Florida Board of Medicine, packed with DeSantis appointees, bans gender-affirming healthcare for minors

March 8, 2023 - As part of the state's multi-pronged effort to deny medically necessary healthcare for transgender Floridians, the Florida Boards of Medicine and Osteopathic Medicine have promulgated discriminatory rules restricting access to gender-affirming care for transgender minors. The Board of Medicine rule will go into effect on March 16, 2023. The effective date of the Board of Osteopathic Medicine has not been set.


The state chose yet again to bypass the legislative process by utilizing political appointees to enact rules to deny transgender individuals access to medical care. Further, during the rulemaking process Gov. Ron DeSantis packed the Boards with hand-picked individuals known to be aligned with his views on gender-affirming medical care. SLC will continue to hold accountable those who abuse their power and who seek to strip transgender Floridians of medically necessary, evidence-based, gender-affirming healthcare.

The efforts to ban the treatment of gender dysphoria in the state of Florida began in April 2022 with the “guidance” issued by the Florida Department of Health (FDOH). The “guidance" recommended against not only all medical treatment for gender dysphoria, but also encouraged the prohibition of social transition (which refers to when a person expresses themselves in accordance with their gender identity, through clothing, hair style, use of affirmed name/pronouns, etc.), making it the most extreme position taken by any state in the country at that time.

What followed was a sham investigation by the Florida Agency for Health Care Administration (AHCA) to reach the predetermined conclusion that treatment for gender dysphoria was “experimental” and, therefore, not medically necessary. That determination, memorialized in a “GAPMS Report” published on June 2, 2022, led to the promulgation and adoption of a rule banning Medicaid from covering treatment for gender dysphoria for all adults and minors who receive their healthcare through Florida’s Medicaid program.

Shortly after the discriminatory Medicaid ban went into effect, SLC filed a federal lawsuit—alongside our partners at Lambda Legal, Florida Health Justice Project (FHJP), the National Health Law Program, and pro bono counsel Pillsbury Winthrop Shaw Pittman—challenging the ban as unconstitutional and in violation of federal laws. The case, Dekker v. Weida, 4:22-cv-00325 (N.D. Fla., J. Hinkle, 2022), is set for trial starting on May 9, 2023, in Tallahassee. 

Relying on the same scientifically flawed, thoroughly debunked “GAPMS Report,” Florida’s Surgeon General demanded that the Florida Boards of Medicine and Osteopathic Medicine “establish a standard of care” to ban providers from treating their transgender minor patients with evidence-based, medically necessary treatment for gender dysphoria. 
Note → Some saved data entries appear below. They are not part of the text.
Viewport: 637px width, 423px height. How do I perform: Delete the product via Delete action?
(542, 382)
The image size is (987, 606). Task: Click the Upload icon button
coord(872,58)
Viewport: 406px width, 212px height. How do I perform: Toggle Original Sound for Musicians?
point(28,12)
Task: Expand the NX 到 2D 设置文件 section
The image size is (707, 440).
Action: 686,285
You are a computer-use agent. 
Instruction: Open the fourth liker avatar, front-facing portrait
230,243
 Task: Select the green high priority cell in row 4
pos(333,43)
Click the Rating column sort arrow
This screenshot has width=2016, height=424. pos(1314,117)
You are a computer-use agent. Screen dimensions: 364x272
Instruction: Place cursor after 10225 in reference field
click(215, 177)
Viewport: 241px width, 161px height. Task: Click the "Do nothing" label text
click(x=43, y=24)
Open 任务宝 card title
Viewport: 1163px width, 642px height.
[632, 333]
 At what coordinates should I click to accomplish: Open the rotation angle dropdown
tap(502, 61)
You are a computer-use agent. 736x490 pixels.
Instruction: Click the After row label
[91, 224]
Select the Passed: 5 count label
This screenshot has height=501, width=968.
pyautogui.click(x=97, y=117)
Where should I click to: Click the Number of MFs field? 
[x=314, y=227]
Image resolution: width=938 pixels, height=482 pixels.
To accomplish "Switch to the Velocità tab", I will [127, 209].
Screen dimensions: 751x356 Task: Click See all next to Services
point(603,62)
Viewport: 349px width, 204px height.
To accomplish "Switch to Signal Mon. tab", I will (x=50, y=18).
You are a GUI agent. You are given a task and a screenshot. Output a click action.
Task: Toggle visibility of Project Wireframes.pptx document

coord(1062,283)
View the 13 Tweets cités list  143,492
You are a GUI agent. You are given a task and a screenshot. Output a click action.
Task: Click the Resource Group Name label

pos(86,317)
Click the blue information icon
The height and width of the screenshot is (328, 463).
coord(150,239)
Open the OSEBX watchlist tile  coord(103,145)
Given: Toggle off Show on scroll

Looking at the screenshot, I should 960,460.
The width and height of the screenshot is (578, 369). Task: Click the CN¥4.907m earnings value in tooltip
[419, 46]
 SLC has been actively involved in advocating for the transgender community through every step of the process, helping coordinate the efforts across the state to elevate the voices of medical providers with actual expertise in the treatment of gender dysphoria, individuals who have benefited tremendously from receiving gender-affirming care, and the parents of transgender minors in Florida who stand to be harmed by these discriminatory rules.

SLC attended every meeting, public workshop, and public hearing to speak out against these cruel bans. We also led the effort to facilitate the submission of thousands of public comments in opposition to the proposed rules, ensuring the voices of the impacted community were included in the administrative rulemaking process and the public record. SLC also submitted our own comprehensive and extensive public comments in opposition to the Proposed Rule for the Medicaid Ban, and alongside our partners at FHJP, in opposition to the Proposed Rules by the Board of Medicine (here) and Florida Board of Osteopathic Medicine (here). 

The Public Hearing on the Proposed Rules took place on Feb. 10, 2023, in Tallahassee. SLC's Director of Transgender Rights, Simone Chriss, was asked to speak first and, in her testimony before the Boards, she urged them not to play politics with people's health and well-being. Her testimony can be viewed here, starting at the 28:10 mark and ending at 39:36.

SLC is working with national partners in the fight for LGBTQ+ equality to develop federal litigation challenging the Florida Boards of Medicine and Osteopathic Medicine rules banning doctors from providing treatment for gender dysphoria for transgender minors.

Chriss assisted NPR national special correspondent Melissa Block with a story on the discriminatory Florida rules, which was heard on NPR's Morning Edition, and featured several of Chriss's clients and the medical providers she works closely with through our Medical Legal Partnership. As Chriss vowed on national public radio, we will never stop fighting to protect the rights of trans youth in the state of Florida.